+++ DATA SUPPLIED +++

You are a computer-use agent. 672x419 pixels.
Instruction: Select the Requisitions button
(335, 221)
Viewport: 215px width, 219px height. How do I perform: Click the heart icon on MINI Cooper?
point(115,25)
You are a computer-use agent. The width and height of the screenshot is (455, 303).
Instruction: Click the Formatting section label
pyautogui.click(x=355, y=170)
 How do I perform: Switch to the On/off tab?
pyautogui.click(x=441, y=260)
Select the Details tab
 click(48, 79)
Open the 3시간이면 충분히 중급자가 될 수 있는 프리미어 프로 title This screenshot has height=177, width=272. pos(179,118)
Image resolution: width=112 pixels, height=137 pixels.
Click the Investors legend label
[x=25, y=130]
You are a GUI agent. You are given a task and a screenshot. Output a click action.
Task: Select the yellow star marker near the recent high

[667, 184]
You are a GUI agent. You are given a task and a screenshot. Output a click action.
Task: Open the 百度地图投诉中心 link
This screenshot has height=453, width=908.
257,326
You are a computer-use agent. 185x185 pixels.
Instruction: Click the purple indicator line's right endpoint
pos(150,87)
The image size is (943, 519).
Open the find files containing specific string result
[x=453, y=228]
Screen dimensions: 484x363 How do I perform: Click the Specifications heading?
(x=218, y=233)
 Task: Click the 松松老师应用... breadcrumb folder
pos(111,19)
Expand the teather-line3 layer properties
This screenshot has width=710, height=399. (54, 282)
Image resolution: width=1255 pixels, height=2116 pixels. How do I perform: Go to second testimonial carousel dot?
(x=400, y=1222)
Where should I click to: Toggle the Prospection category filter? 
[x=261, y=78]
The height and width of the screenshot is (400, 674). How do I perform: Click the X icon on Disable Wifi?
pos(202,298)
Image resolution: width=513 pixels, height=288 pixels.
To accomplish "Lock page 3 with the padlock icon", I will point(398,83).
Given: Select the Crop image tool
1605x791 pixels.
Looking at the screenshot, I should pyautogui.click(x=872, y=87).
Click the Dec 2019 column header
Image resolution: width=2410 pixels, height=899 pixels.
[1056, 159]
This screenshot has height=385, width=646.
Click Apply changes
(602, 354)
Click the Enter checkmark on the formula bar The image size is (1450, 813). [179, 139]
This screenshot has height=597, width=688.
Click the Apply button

+++

▶ _WHAT IS NEEDED_
Say how many lines of the entries hold the string "computer". Nothing but the number should be given.

▶ _RESPONSE AREA_
3